Segment Open
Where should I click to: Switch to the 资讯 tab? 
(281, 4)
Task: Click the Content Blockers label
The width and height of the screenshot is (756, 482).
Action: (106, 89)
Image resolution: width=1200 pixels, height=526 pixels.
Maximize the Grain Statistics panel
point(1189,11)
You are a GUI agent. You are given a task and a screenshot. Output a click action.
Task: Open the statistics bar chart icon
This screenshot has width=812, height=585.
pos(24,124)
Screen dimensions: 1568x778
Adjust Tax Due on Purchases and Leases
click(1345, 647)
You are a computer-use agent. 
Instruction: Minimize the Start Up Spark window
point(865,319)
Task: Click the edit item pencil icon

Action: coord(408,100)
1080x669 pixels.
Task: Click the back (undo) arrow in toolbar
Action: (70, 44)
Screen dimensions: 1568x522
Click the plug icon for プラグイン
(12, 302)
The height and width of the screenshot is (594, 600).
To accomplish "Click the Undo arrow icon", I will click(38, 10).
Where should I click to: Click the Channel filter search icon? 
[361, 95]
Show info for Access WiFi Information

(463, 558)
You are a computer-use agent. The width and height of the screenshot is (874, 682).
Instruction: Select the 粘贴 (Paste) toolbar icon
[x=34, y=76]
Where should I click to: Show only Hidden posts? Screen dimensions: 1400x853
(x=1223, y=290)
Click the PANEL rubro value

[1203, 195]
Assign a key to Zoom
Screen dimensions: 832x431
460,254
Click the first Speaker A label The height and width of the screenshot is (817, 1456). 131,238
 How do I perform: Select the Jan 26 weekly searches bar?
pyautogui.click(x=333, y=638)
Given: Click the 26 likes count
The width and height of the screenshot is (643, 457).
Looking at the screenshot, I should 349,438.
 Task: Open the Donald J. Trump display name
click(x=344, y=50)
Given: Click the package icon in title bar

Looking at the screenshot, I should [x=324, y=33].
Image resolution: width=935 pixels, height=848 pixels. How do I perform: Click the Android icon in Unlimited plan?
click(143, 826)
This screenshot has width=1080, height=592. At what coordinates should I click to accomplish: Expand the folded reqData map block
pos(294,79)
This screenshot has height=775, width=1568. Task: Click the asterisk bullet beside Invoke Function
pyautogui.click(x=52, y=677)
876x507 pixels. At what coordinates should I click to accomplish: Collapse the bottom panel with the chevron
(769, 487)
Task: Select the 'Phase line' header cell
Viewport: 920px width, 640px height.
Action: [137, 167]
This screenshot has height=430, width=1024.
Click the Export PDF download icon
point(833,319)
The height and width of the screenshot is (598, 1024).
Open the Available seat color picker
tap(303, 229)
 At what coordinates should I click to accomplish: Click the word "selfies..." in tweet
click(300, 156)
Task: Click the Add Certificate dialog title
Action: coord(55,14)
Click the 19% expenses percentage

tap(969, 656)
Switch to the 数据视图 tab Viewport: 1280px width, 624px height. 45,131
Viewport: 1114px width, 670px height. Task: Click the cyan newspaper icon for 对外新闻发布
Segment Closed
▶ [WHAT THE EXERCISE ASKS]
Within the entries above, find every line where the string "label" occurs, and copy it.

▶ [SOLUTION FOR THIS PROBLEM]
Task: Click the Content Blockers label
Click the first Speaker A label The height and width of the screenshot is (817, 1456). 131,238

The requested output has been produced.